▼▼▼
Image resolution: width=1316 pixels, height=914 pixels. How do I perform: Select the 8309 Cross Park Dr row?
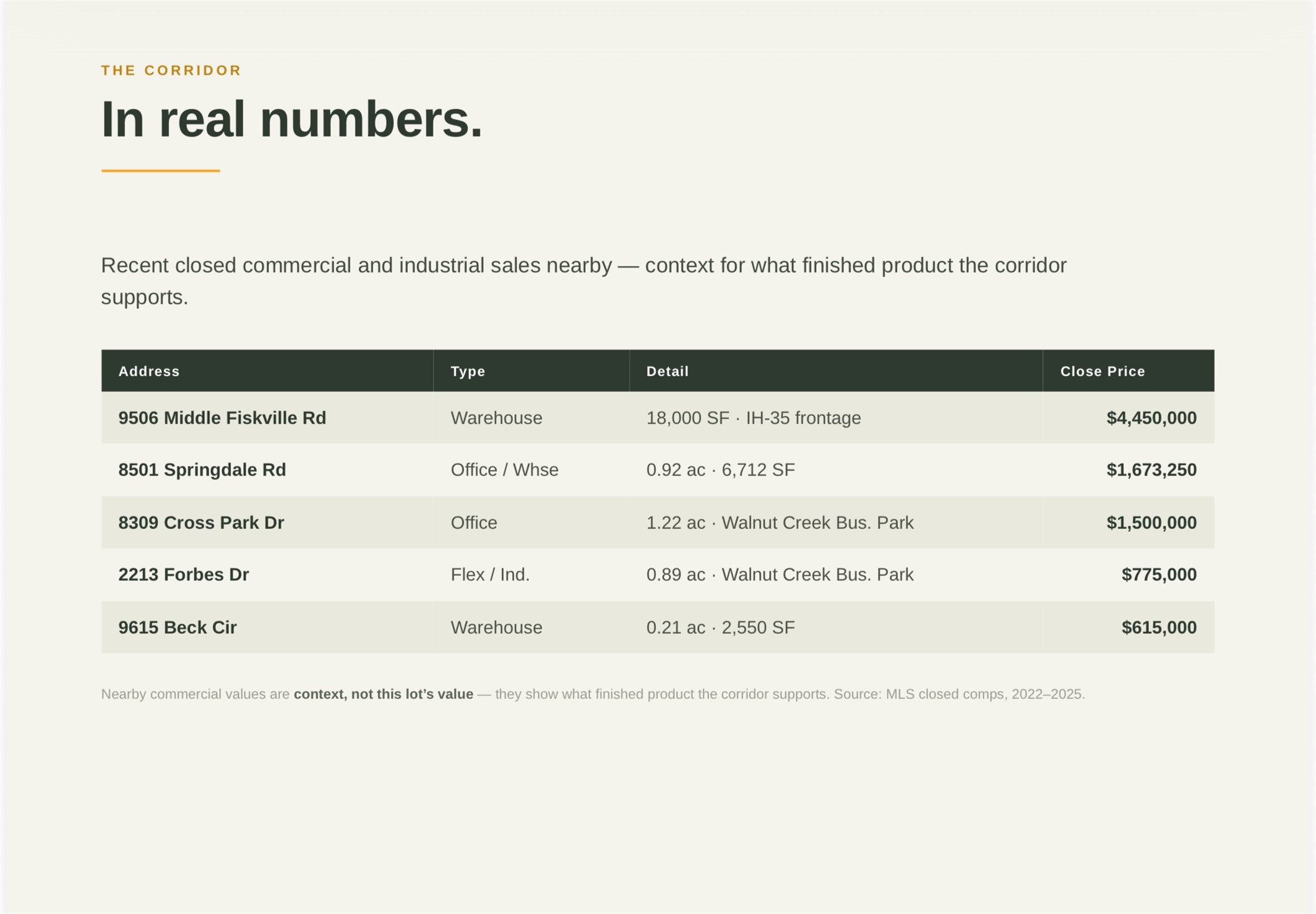coord(658,523)
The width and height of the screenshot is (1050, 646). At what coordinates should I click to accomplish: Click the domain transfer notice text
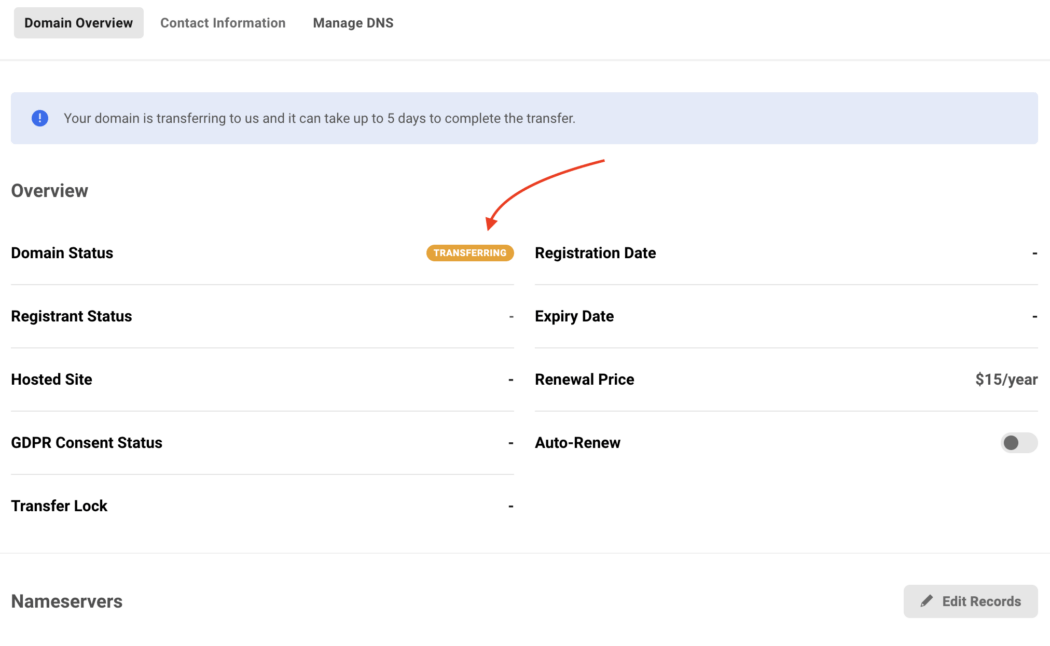[319, 118]
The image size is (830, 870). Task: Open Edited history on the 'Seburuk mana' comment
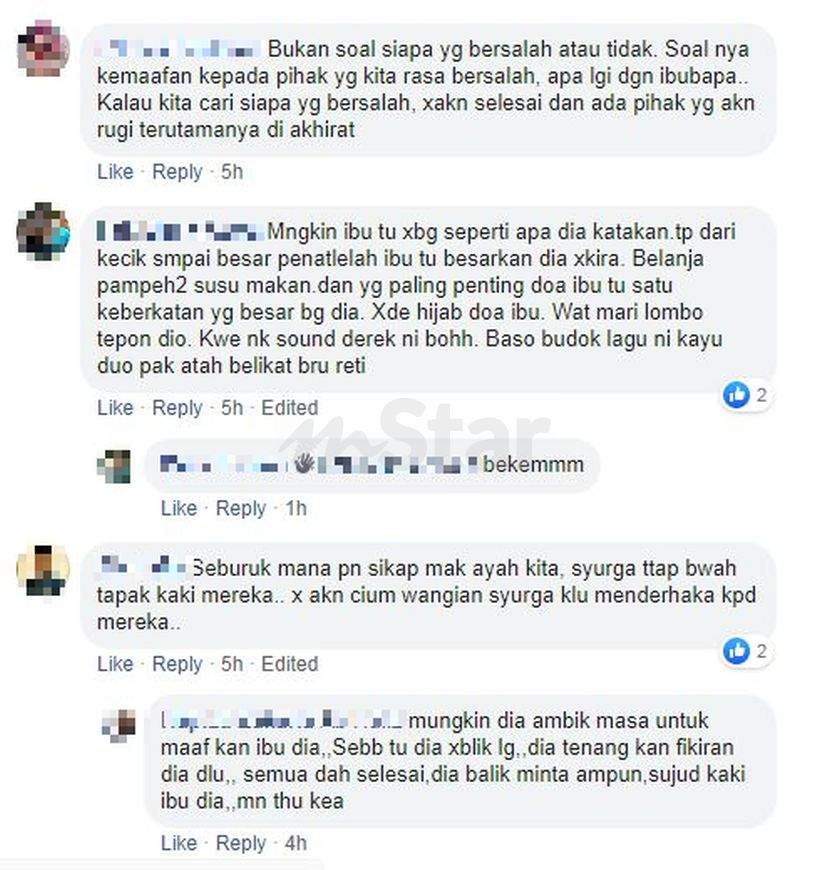coord(290,664)
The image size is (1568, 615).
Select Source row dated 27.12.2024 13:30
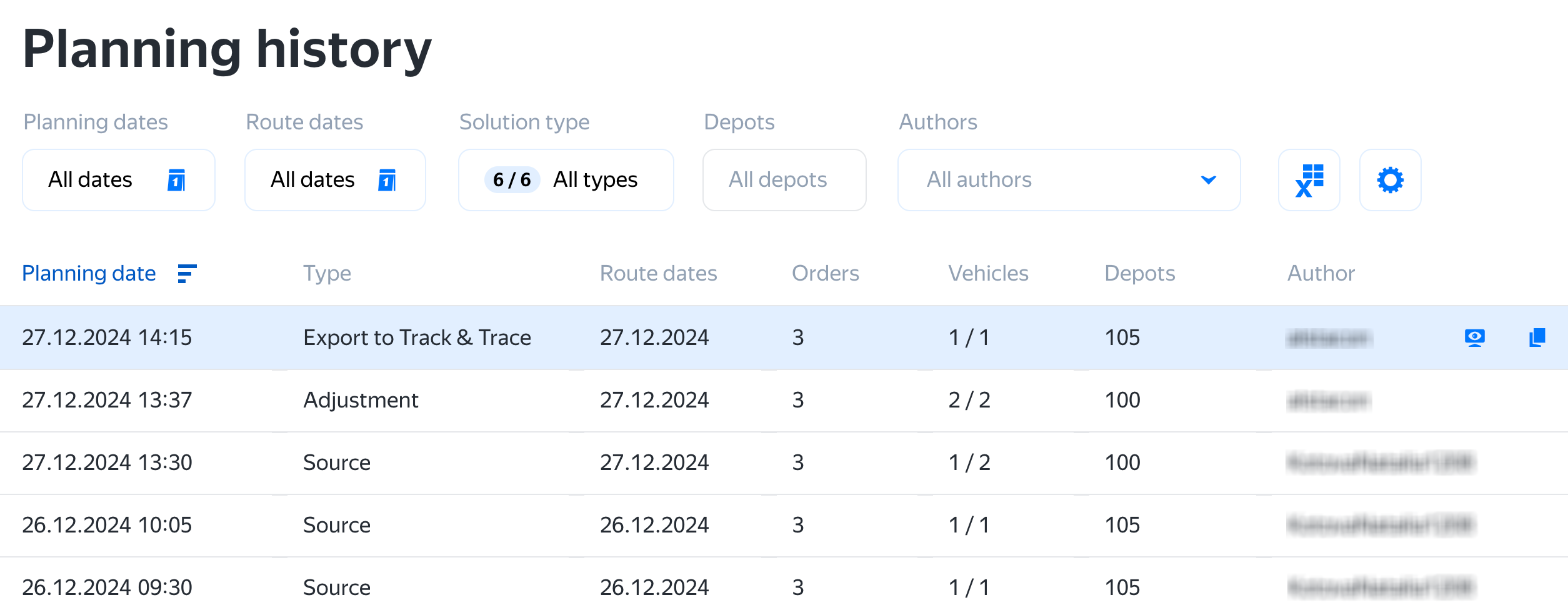pyautogui.click(x=337, y=462)
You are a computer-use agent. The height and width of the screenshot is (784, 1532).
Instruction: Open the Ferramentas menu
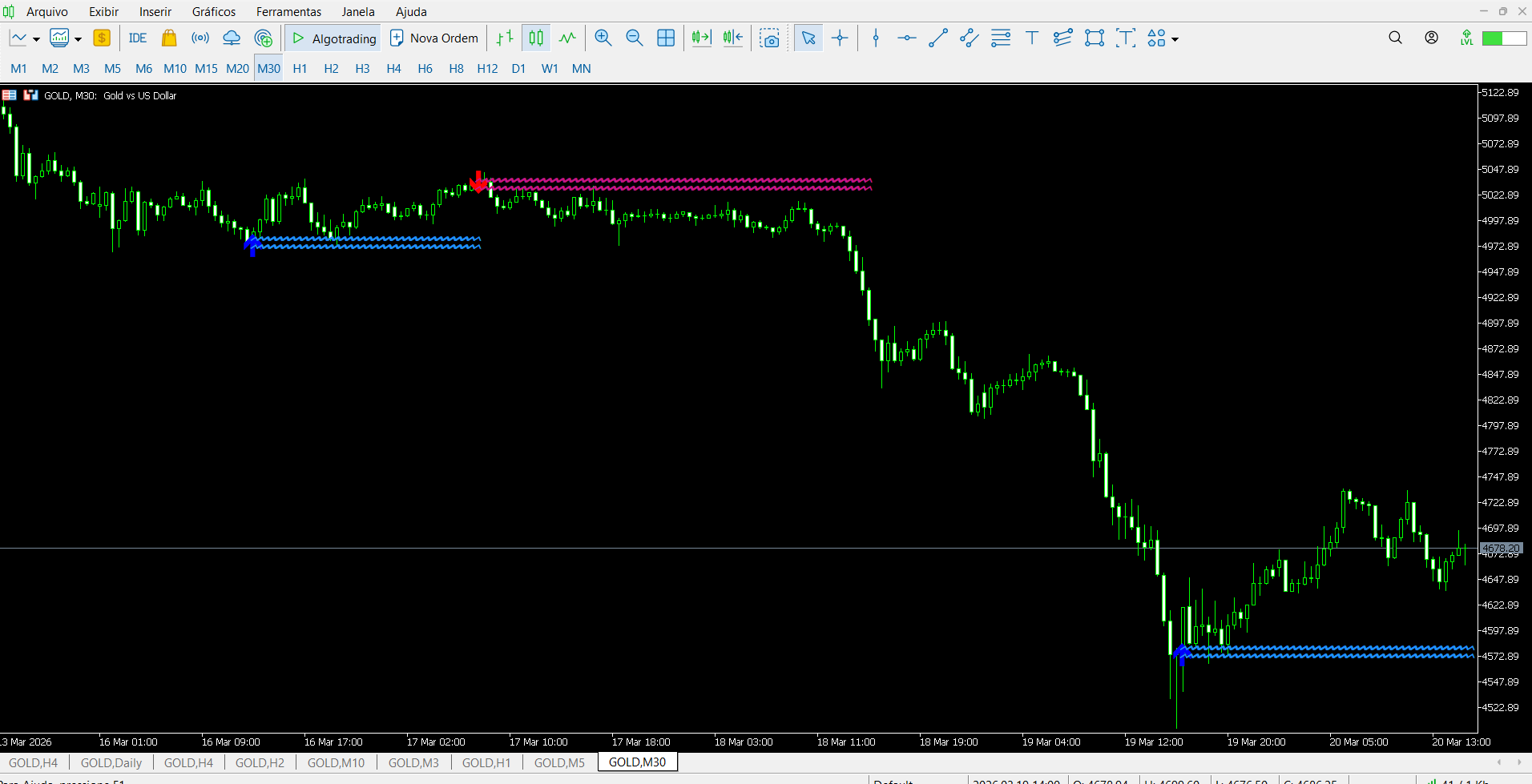coord(288,12)
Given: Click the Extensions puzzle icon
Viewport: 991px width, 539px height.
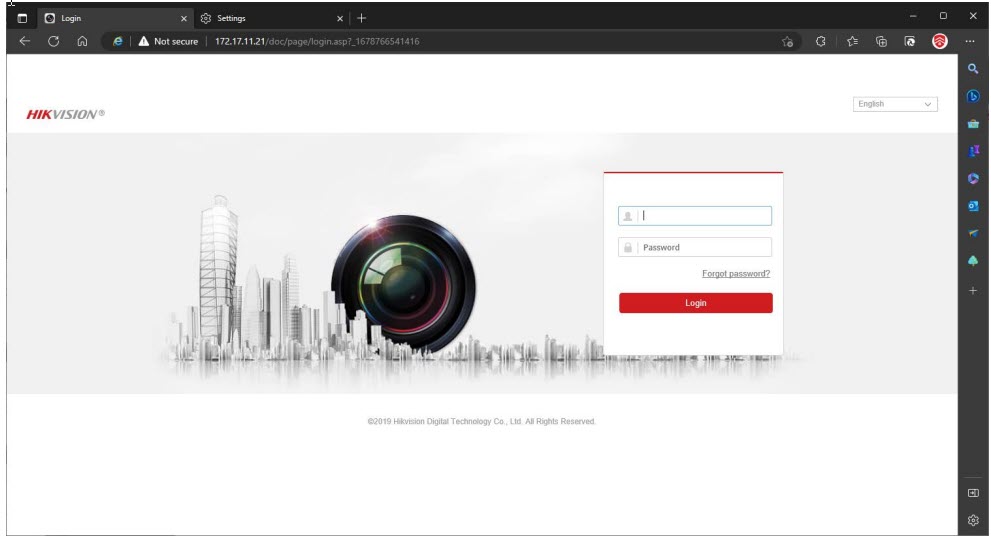Looking at the screenshot, I should [x=821, y=42].
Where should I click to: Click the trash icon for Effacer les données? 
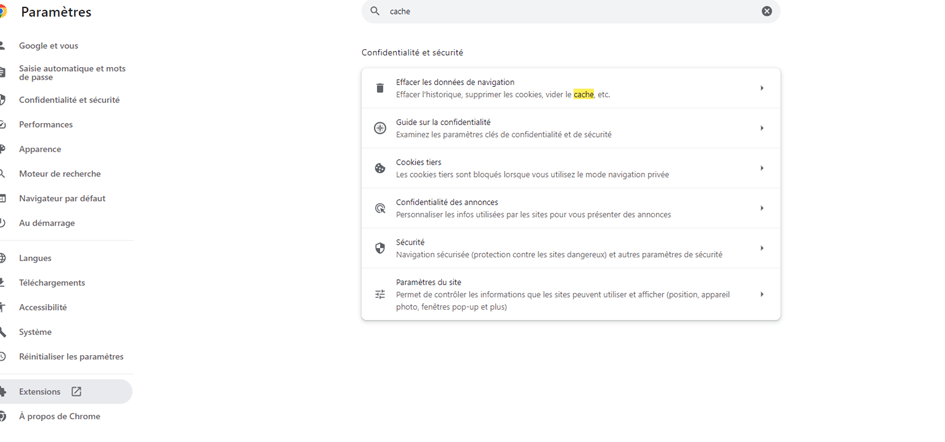[x=380, y=88]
▲▲▲
What the task requires | Leave the images out and print each entry exactly.

Response |
Image resolution: width=1316 pixels, height=914 pixels. How do I perform: Select the 8309 Cross Park Dr row?
coord(658,523)
The width and height of the screenshot is (1050, 646). At what coordinates should I click to accomplish: Click the domain transfer notice text
[319, 118]
The image size is (830, 870). Task: Open Edited history on the 'Seburuk mana' comment
coord(290,664)
The image size is (1568, 615).
Select Source row dated 27.12.2024 13:30
pyautogui.click(x=337, y=462)
You are a computer-use agent. The height and width of the screenshot is (784, 1532).
Instruction: Open the Ferramentas menu
coord(288,12)
Given: Click the Extensions puzzle icon
Viewport: 991px width, 539px height.
Looking at the screenshot, I should [x=821, y=42].
Where should I click to: Click the trash icon for Effacer les données? 
[x=380, y=88]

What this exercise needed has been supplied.